* _PAGE TEXT_:
# Set up for fingerstyle?



## Discoqueen (Feb 6, 2017)

Hey y'all

I'm starting to experiment with using fingerstyle on electric guitar, and can't find much info about set-ups that might be suited for fingerstyle playing. Are there any obvious bits of conventional wisdom I should be aware of? Heck, I'm not sure if I should get thicker or thinner gauge strings. Any and all input would be really appreciated! 

Xoxo- Disco


----------



## Rachmaninoff (Feb 6, 2017)

When it comes to electrical guitars, I don't think there's any setup difference for picks or fingers. String gauge is totally personal, regardless of pick/finger.


----------



## Discoqueen (Feb 6, 2017)

Okay! Thank you so much! That's probably why I could find any information!


----------



## endmysuffering (Feb 6, 2017)

I play finger style for most things clean, I wholeheartedly reccommend tons of compression unless you're going for a jazz expressive kind of sound. I reccommend that you switch out the bridge on the rg but leave the neck, most neck pickups suffice but bridges usually need switching in my opinion especially if you're stil gonna be playing metal.

* _WRITTEN INSTRUCTION A_: Copy the stretch of the fingerstyle setup thread from "I'm starting to" through "be really appreciated!".
* _WRITTEN INSTRUCTION B_: Carry the thread about setting up an electric guitar for fingerstyle forward from its final sentence.

* _DATA EXTRACT_:

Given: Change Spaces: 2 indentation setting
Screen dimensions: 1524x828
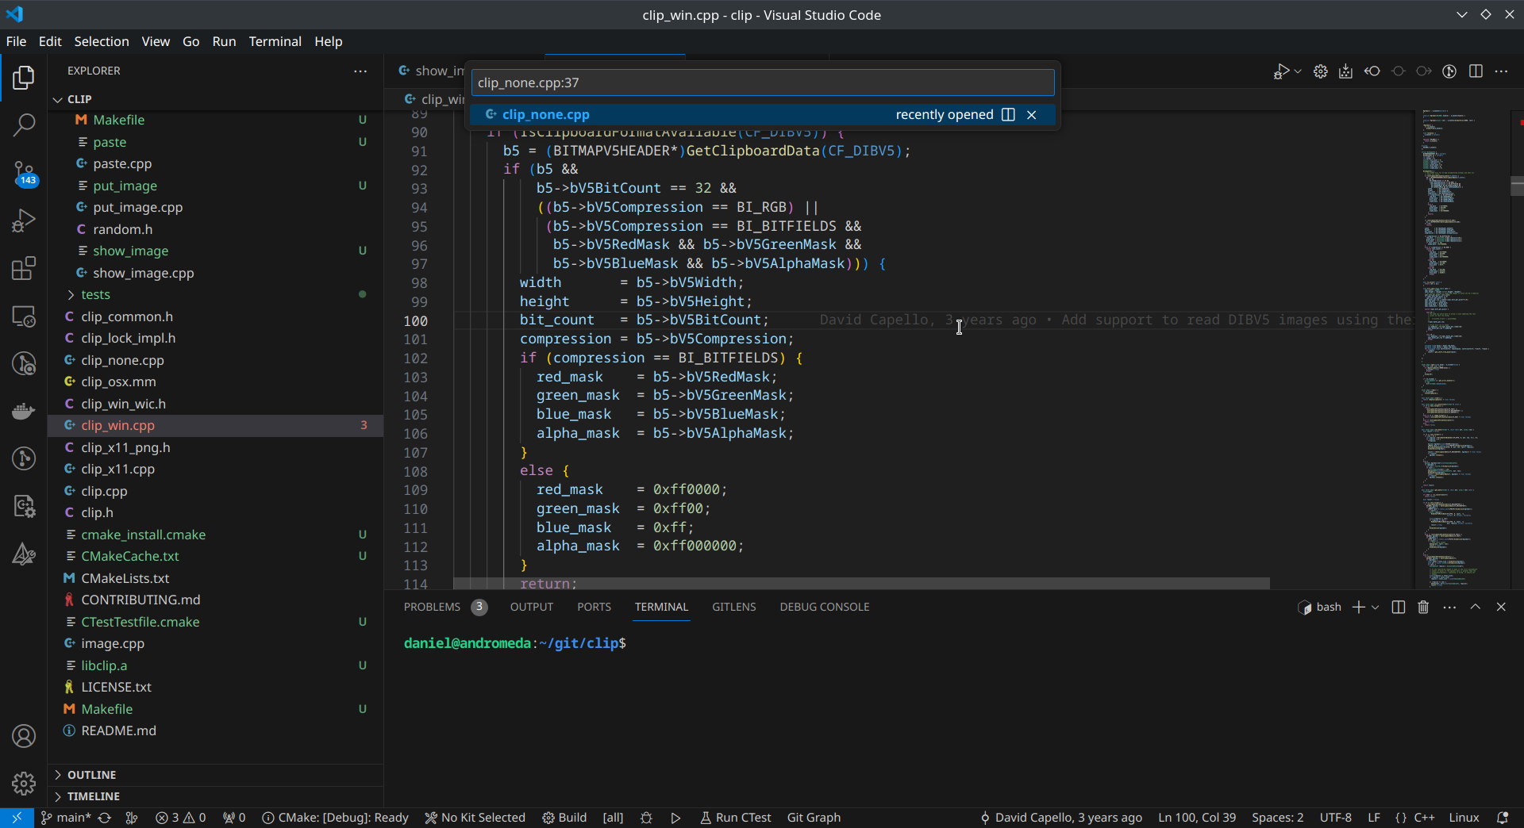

* _ANSWER A_:
I'm starting to experiment with using fingerstyle on electric guitar, and can't find much info about set-ups that might be suited for fingerstyle playing. Are there any obvious bits of conventional wisdom I should be aware of? Heck, I'm not sure if I should get thicker or thinner gauge strings. Any and all input would be really appreciated!

* _ANSWER B_:
edit:
Grow your nails out so that they exceed your flesh by a little bit, this is electric guitar not classical so make sure the flesh doesn't touch much for the best tone. As for strings just get the most comfortable set, in other words calculate a balanced set and order it on kalium.


----------



## Discoqueen (Feb 6, 2017)

^ Thank you so much, Suffering! I was planning on switching out both pups on the guitar, still working out which ones to get, but I didn't think about compression. I will try to get a pedal, as I generally just plug my guitars right into the amp. 

Thank you for all that info, that's all very insightful! I'll go figure out the balanced set thing for my guitar pronto.


----------



## Discoqueen (Feb 7, 2017)

Hey ya'll, sorry to bother. I'm trying to figure out this string tension thing. I went on the Kalium site, watch the tutorial three times, but I am really dumb, so I cannot for the life of me figure out this tension thing. 

From what I gathered in the video, I guess I probably prefer around 23 lb's of tension on this RG8, simply basing that one the fact I usually put medium strings on my other guitars. I don't know, I am kind of floundering here. Anyways, couldn't figure out the calculator on Kelium's page, I tried another calculator I found.

Does this look about right?

EDIT: Now I feel like I am messing up. Would 23lbs of tension be way too much?


----------



## All_¥our_Bass (Feb 13, 2017)

It isn't too much, but it's a bit on the high side, especially for treble strings.

A set that feels balanced will have the lowest strings tightest (~17 to 20lbs) and gradually get looser towards the high end (~14lbs).

http://www.bangzero.org/stringtension/


----------



## Discoqueen (Feb 13, 2017)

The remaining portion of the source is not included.